» **TO DO**:
A: Update the stretch of the text on Cosmo's Windows changes from "Issues with Windows" through "paths on Windows.", replacing "Windows" with "Microsoft Windows".
B: Condense the paragraph of the text on Cosmo's Windows changes that begins "Issues with Windows path generation" into a bulleted list that keeps its main facts.

» **TEXT FOR ANALYSIS**:
------------------------------------------------
On Windows file system tools like `ls` would print errors when they find
things like WSL symlinks, which can't be read by WIN32. I don't know how
they got on my hard drive but this change ensures Cosmo will handle them
more gracefully. If a reparse point can't be followed, then fstatat will
return information about the link itself. If readlink encounters reparse
points that are WIN32 symlinks, then it'll log more helpful details when
using MODE=dbg (a.k.a. cosmocc -mdbg). Speaking of which, this change is
also going to help you troubleshoot locks; when you build your app using
the cosmocc -mdbg flag your --strace logs will now show lock acquisition
poll() and select() now delegate to ppoll() and pselect() for assurances
that both polyfill implementations are correct and well-tested. Poll now
polyfills XNU and BSD quirks re: the hanndling of POLLNVAL and the other
similar status flags. This change resolves a misunderstanding concerning
how select(exceptfds) is intended to map to POLPRI. We now use E2BIG for
bouncing requests that exceed the 64 handle limit on Windows. With pipes
and consoles on Windows our poll impl will now report POLLHUP correctly.
Issues with Windows path generation have been fixed. For example, it was
problematic on Windows to say: posix_spawn_file_actions_addchdir_np("/")
due to the need to un-UNC paths in some additional places. Calling fstat
on UNC style volume path handles will now work. posix_spawn now supports
simulating the opening of /dev/null and other special paths on Windows.
------------------------------------------------
» **PROVIDED MATERIAL**:
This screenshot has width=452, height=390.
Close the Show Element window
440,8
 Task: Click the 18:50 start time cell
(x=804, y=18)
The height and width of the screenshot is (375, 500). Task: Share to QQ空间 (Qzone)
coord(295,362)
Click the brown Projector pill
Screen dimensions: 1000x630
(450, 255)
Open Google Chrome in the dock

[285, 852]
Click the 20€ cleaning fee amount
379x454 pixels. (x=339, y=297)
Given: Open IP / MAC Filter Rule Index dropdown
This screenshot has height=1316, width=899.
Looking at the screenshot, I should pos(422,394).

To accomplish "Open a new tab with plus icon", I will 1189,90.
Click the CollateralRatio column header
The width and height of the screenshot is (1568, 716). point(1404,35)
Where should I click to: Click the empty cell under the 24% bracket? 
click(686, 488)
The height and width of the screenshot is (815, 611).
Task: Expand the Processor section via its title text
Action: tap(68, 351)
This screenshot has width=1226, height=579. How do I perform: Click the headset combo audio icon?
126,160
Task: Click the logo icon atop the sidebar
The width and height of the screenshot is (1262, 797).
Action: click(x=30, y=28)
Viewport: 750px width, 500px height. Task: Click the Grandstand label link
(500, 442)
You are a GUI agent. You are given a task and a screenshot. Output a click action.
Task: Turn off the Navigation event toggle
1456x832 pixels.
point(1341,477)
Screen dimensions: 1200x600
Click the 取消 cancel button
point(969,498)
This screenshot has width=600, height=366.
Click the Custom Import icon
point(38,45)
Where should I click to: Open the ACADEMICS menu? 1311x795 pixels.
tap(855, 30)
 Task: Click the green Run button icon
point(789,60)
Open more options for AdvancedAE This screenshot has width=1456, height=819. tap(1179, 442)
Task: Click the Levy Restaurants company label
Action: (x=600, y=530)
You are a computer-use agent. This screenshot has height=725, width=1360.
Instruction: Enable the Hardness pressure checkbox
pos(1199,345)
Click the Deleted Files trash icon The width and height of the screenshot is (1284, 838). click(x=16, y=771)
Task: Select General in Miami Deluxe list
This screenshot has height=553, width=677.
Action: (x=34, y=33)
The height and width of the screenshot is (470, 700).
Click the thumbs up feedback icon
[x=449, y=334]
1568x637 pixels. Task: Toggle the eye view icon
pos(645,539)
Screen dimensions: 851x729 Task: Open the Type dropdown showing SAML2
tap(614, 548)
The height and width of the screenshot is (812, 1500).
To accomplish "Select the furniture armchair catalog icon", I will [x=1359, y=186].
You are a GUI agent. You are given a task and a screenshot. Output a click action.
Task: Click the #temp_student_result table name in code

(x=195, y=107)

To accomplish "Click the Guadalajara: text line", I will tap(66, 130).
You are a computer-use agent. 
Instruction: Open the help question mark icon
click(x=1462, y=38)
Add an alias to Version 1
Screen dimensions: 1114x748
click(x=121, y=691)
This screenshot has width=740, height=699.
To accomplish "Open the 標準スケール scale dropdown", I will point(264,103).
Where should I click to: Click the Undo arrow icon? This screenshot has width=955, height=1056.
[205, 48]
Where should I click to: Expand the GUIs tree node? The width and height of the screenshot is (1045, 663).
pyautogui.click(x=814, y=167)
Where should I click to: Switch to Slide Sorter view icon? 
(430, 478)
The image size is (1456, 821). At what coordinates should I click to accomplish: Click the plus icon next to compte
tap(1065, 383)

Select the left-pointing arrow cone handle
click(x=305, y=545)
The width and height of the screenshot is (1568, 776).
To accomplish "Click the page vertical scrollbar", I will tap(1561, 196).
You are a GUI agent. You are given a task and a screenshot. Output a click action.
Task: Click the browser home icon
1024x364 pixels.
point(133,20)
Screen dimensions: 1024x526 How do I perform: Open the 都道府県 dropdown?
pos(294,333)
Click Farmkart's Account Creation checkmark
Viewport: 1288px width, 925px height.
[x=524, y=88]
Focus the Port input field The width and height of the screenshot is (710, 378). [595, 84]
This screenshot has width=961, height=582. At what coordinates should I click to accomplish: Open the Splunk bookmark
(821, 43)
------------------------------------------------
» **SOLUTION LIST**:
A:
Issues with Microsoft Windows path generation have been fixed. For example, it was
problematic on Microsoft Windows to say: posix_spawn_file_actions_addchdir_np("/")
due to the need to un-UNC paths in some additional places. Calling fstat
on UNC style volume path handles will now work. posix_spawn now supports
simulating the opening of /dev/null and other special paths on Microsoft Windows.

B:
- Windows path generation issues have been fixed. For example, calling posix_spawn_file_actions_addchdir_np("/") was problematic because paths needed to be un-UNC'd in some additional places.
- Calling fstat on UNC style volume path handles now works.
- posix_spawn now supports simulating the opening of /dev/null and other special paths on Windows.